Кожан обвел взглядом всех, стоявших перед ним.
— Быстро! И Дымчару скажите, чтобы в двадцать четыре ноль-ноль был у гермозатвора!
— Это... А зачем? — Жека, кажется, уже и не знал, чего ждать от вожака.
— Звонок, млять, дверной устанавливать будем!!! — рявкнул тот, — вот этих вот, — он махнул рукой в сторону дочери, висящей на руках Жеки, — выведем позагорать — и сразу займемся!
— Ээээ... Сделаем, командир! Все сделаем!
Жека засуетился, передал девушку двум боевикам, и те потащили Крысю в станционную тюрьму.
Местная кутузка оказалась махонькой — примерно два на два метра — выгородкой в подплатформенном помещении, огороженной сеткой Рабица, наваренной на каркас. Бандиты, переругиваясь, затолкали скрюченного Востока в эту клетку и закрыли замок. Металлическое клацанье, нечленораздельные выкрики, а затем — тишина.

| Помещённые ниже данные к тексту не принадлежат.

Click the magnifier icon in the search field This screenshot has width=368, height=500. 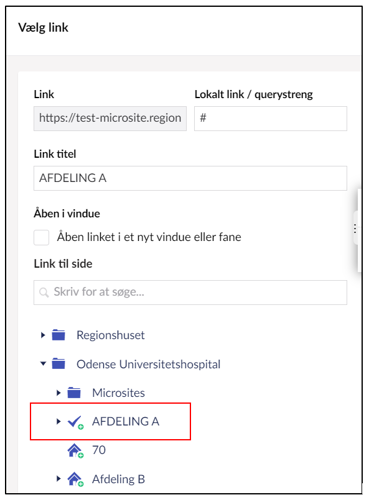coord(44,292)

Человек повалился на бетонный пол, тяжело переводя дыхание. Бил Кожан профессионально — после удара в животе растекся огонь, а воздух из груди будто бы вышибло. Ну да ничего, и не так прилетало, а мы все равно живые... И руки, кажется, развязали... Он перекатился набок и попробовал разогнуться. Боль отступила, дышать стало легче. Сейчас. Сейчас... Вдох. Выдох... Восток собрался с силами и сел. Темнота. Или это в глазах темно? Он пригляделся. Нет. Действительно, темнотища, только недалеко, у лестницы, что ведет куда-то наверх, горит тусклая мутная лампа в тяжелом обрешеченном колпаке. Под лампой виднелся великанских размеров стол, часть стула и такие же, под стать столу, громадные армейские башмаки. Что за наваждение? Восток тряхнул головой. Тьфу ты, вот балда. Он же под платформой, тут потолки низкие...
Все встало на свои места.
Несколько минут он просидел, не двигаясь. Все. Боль от удара ушла, только мышцы ныли надсадно. Но это уже совсем другой коленкор, как говаривал Зощенко. И глаза несколько привыкли к полумраку. Восток попробовал осмотреться. М-да. Клетка его была наглядной иллюстрацией к пословице «Неладно скроен, да крепко сшит». Основа — толстый стальной уголок, к которому с необычной аккуратностью, даже, можно сказать, любовно, приварен край среднеячеистой добротной сетки. Чувствуется, что удержит и быка. Он попробовал придвинуться к каркасу и осторожно, чтобы не звякнуло, навалился на сетку спиной. Металлическое полотно чуть натянулось — и только. С душой делали, заразы... Он подобрался к двери. Та же рама с сеткой, только подвешена на здоровущие гаражные петли. И замок амбарный, дисковый. Восток снова прислонился к решетке, на этот раз — без особой утайки. Потряс немного.
Да, просто так из клетки было не выскочить.
— Э, але! — раздался голос. Ботинки под стулом дернулись, что-то шевельнулось, на миг заслонило свет. — Не буянь мне там! Очухался — так сиди себе тихо!